Mercado Liberalizado da Electricidade: mais do mesmo

Com a enorme subida de preços do kWh, voltei a ver se o Mercado Liberalizado da Electricidade teria finalmente acordado. Já havíamos efectuado esse trabalho há um ano atrás. Mais valia estar quieto, mas já que fiz o exercício, aqui vão os resultados da pesquisa. Como podem comprovar, as poupanças são absolutamente negligentes, sobretudo no contexto dos recentes aumentos da ERSE.

A Endesa, que ganhou o leilão da DECO do ano anterior, para começar tem os preços desactualizados, como podem ver neste link. Ele está acessível do lado esquerdo do site, clicando-se em “Tarifa Luz Endesa para domésticos” aparecendo depois do lado direito o link “Ver condições da oferta”. Uma vez contactados, disseram-me que não dão desconto sobre o preço do kWh, mas apenas 15% no termo de potência.

Os tarifarios da GALP Energia também não têm descontos no preço do kWh. Dão apenas desconto no termo fixo, de 10%, 15% e 25%, nos Planos Base, Online e Comfort, respectivamente. Os valores do kWh são os mesmos do mercado regulado.

Na EDP, o cenário é um pouco mais complexo. Dão descontos, que aparentemente incidem sobre o termo de potência e valor do KWh. Com o Casa Click, o desconto é de 3% para os tarifários simples, mas de apenas 1% para os tarifários bi-horário, inferiores a 6.9 kVA, nos quais me incluo. O tarifário Casa é pior, com descontos de 1% para os tarifários simples, ou 2% se se optar pelo pagamento em débito directo. No bi-horário, para dispor do desconto de 1% é também necessário autorizar o débito directo.
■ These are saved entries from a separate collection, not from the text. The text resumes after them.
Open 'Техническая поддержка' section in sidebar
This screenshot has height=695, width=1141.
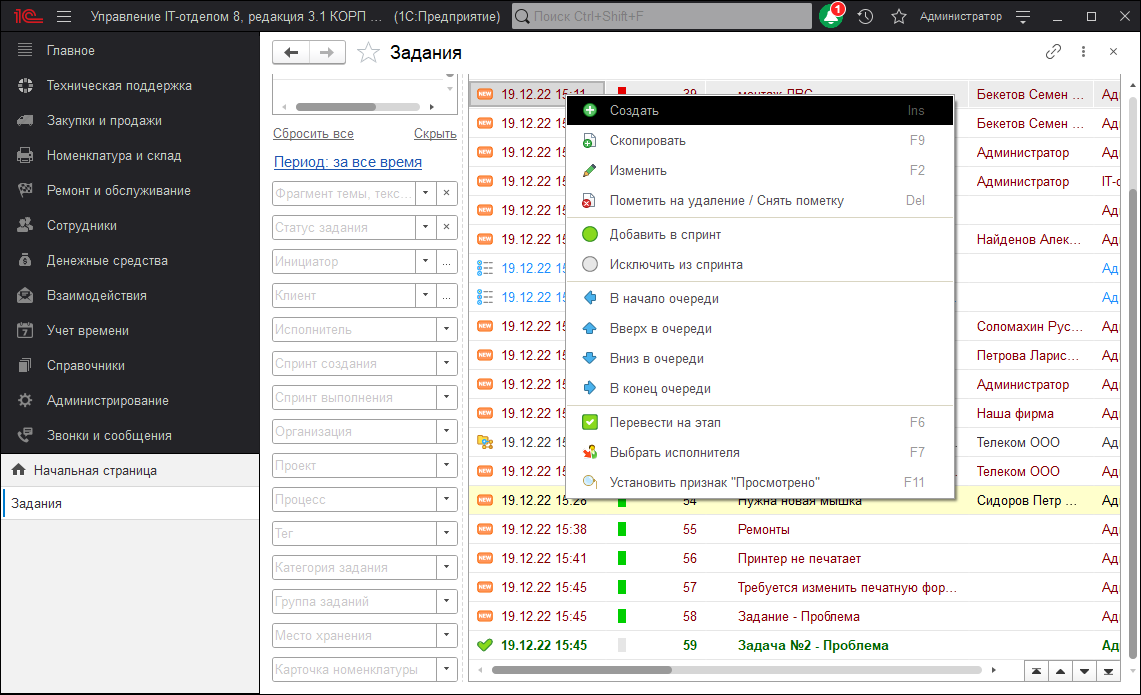pos(118,86)
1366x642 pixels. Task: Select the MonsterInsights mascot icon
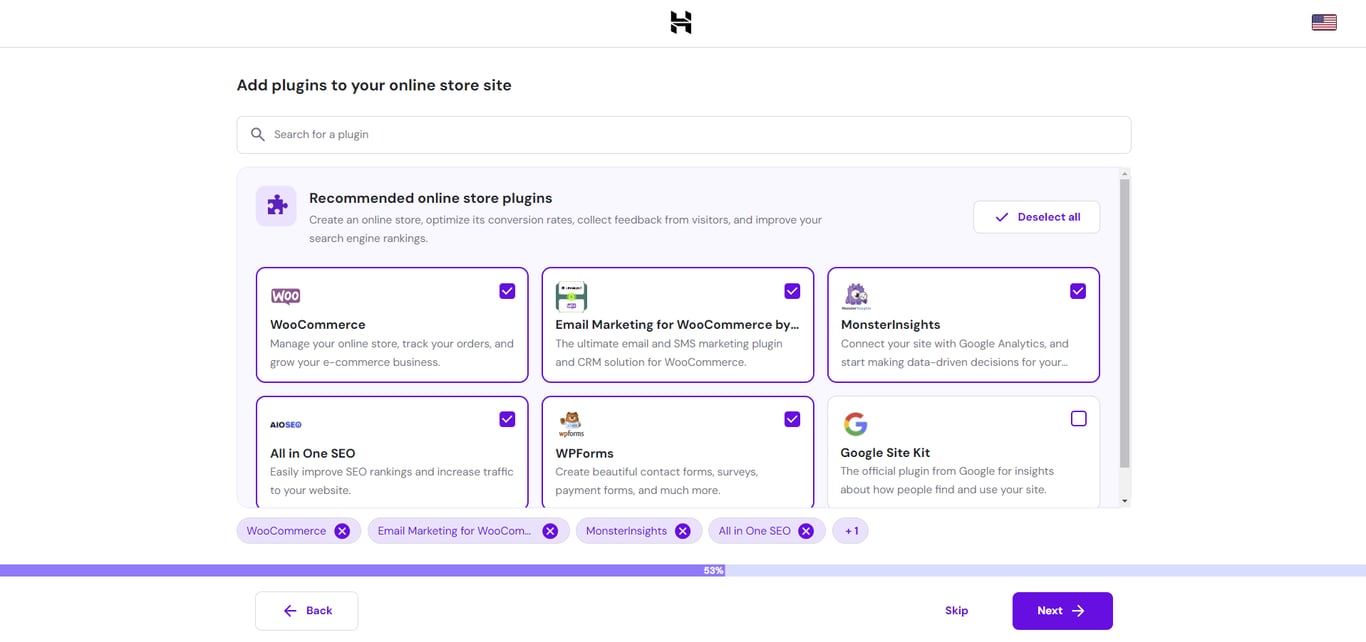pos(857,295)
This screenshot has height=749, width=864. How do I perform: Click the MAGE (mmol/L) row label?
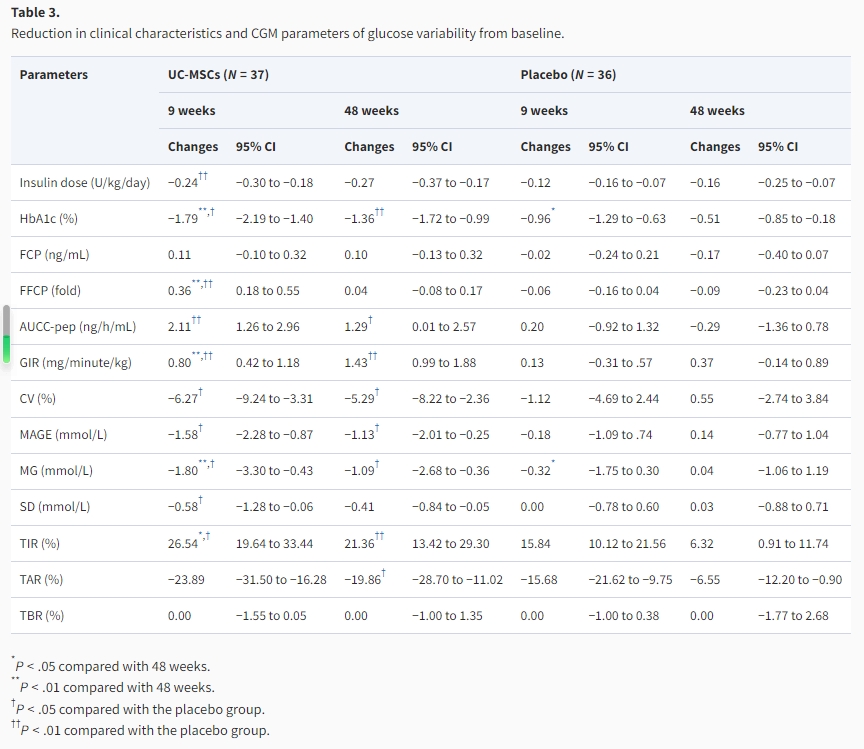[63, 435]

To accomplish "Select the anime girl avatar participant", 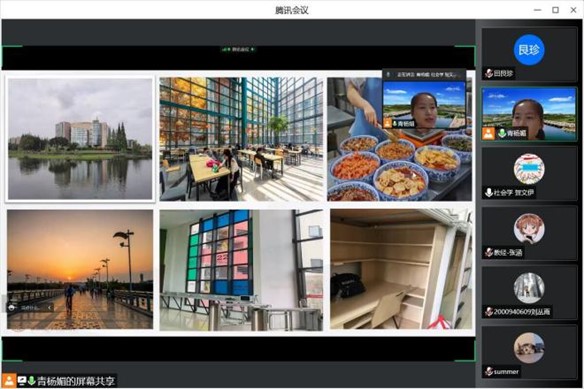I will click(x=529, y=228).
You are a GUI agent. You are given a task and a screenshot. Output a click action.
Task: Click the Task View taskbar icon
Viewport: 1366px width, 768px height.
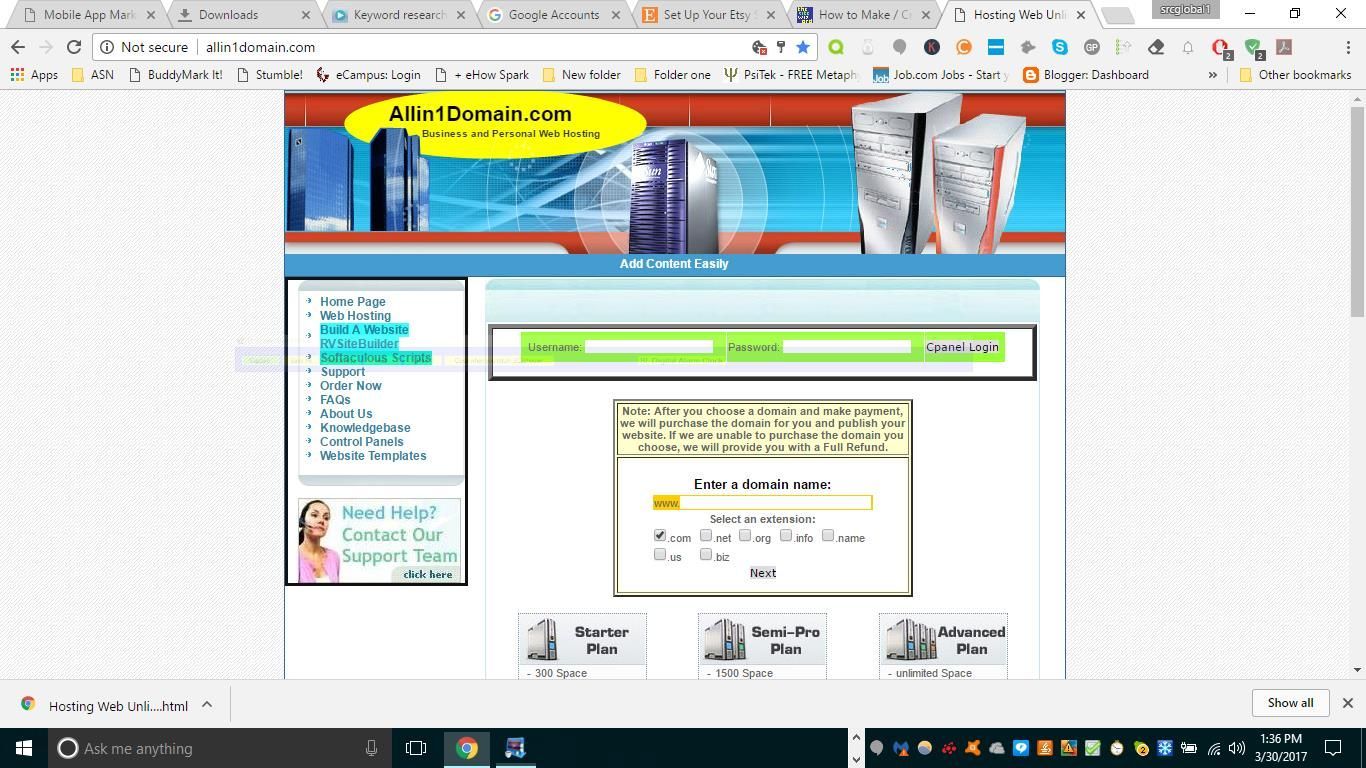click(416, 748)
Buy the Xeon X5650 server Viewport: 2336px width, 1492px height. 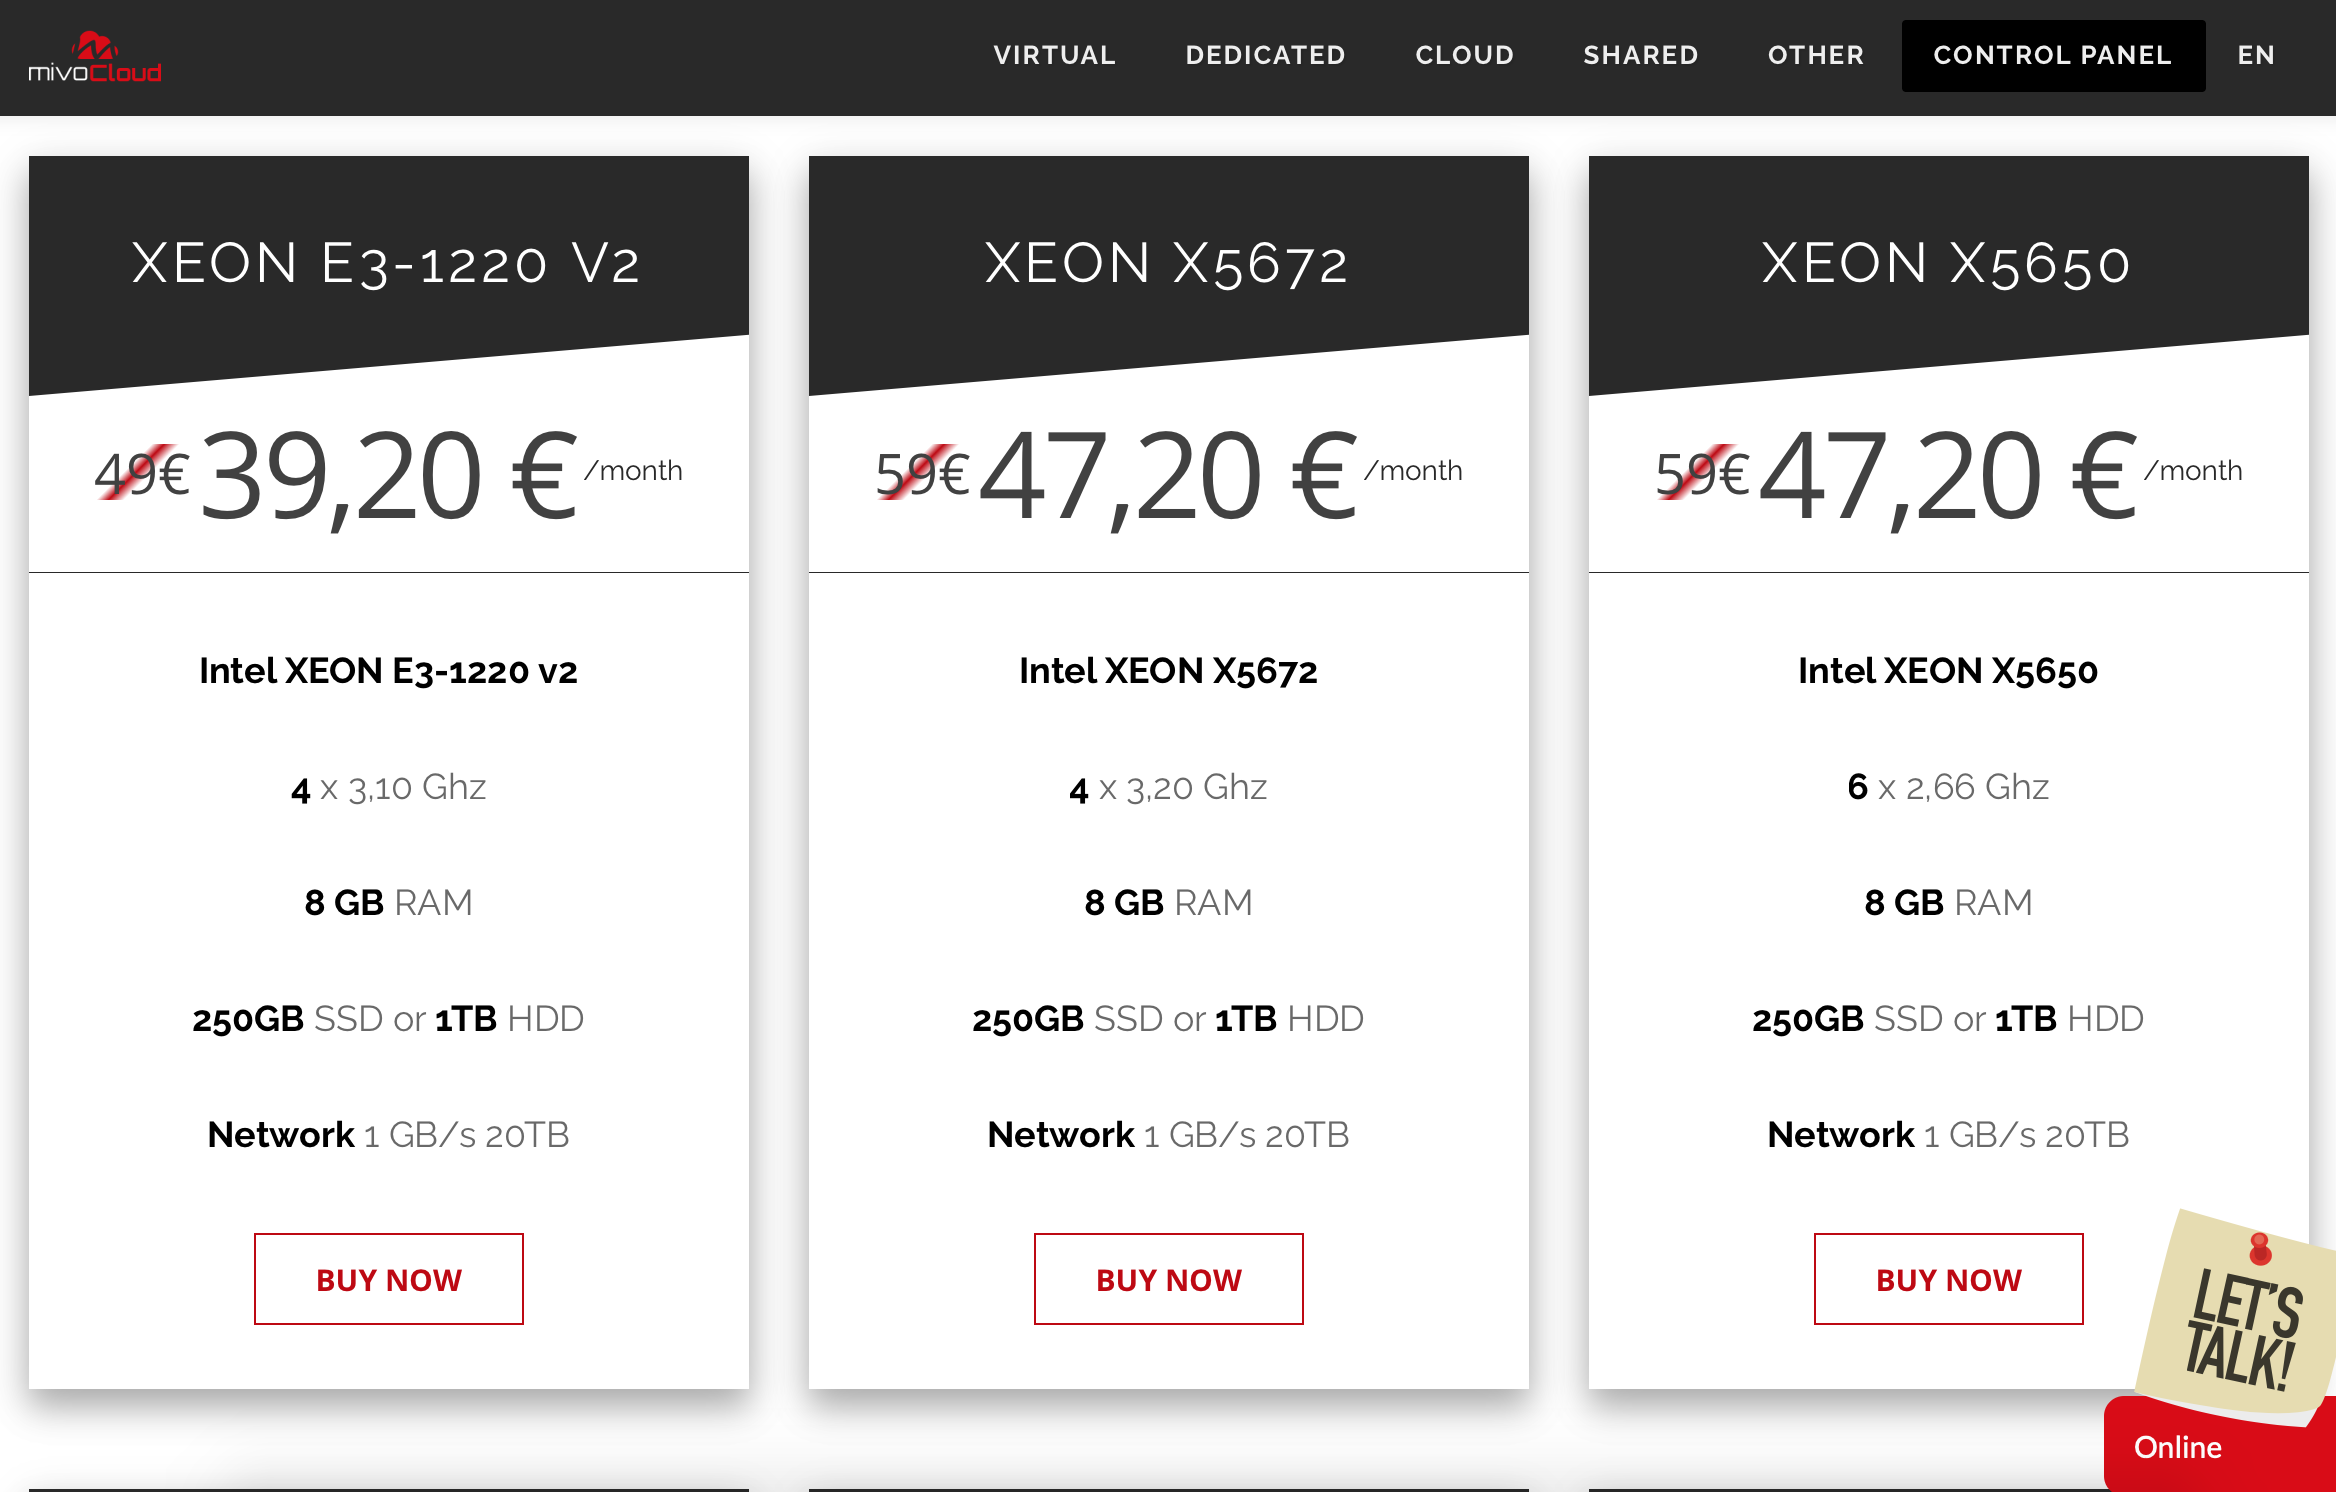click(1948, 1279)
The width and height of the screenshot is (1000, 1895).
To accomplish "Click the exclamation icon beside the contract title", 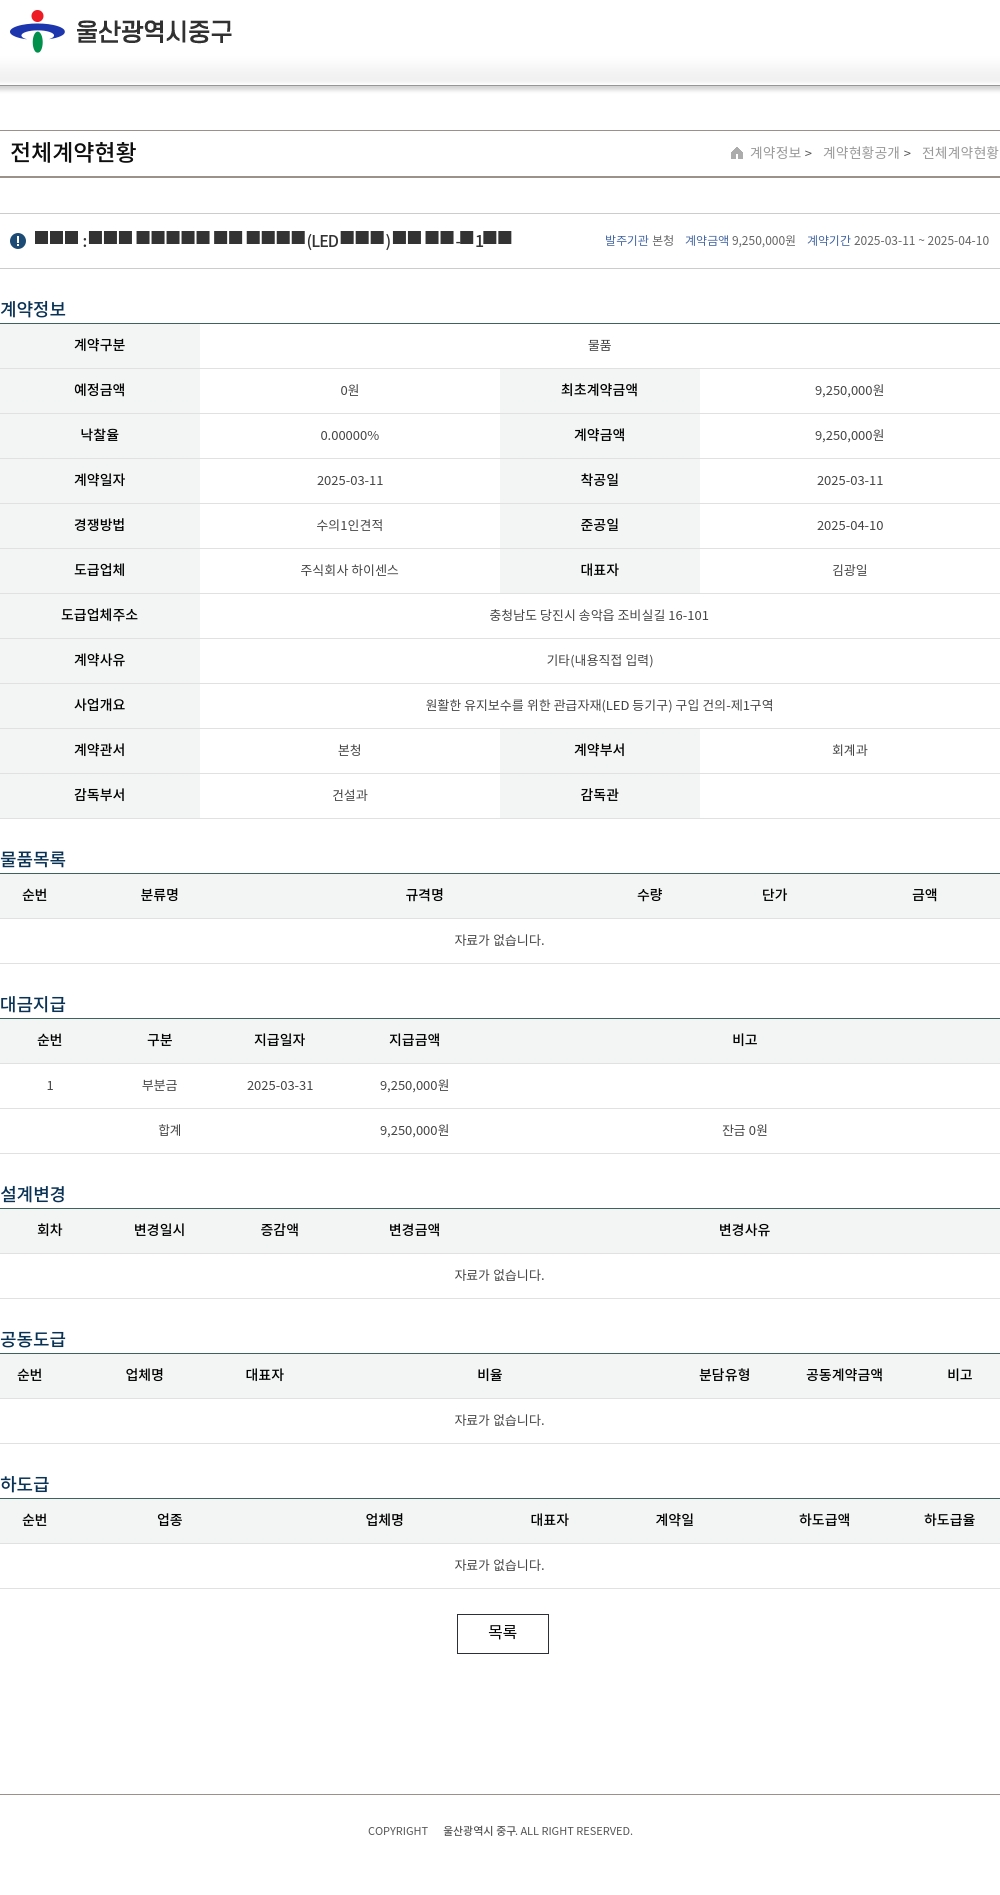I will click(x=18, y=241).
A EDP é clara quando diz que “os descontos incidem sobre as tarifas reguladas”.

A Iberdrola, nas suas tarifas domésticas, regista exactamente os mesmos valores de potência do Mercado Regulado, e no preço do kWh não regista valores inferiores aos do Mercado Regulado, registando mesmo alguns valores superiores!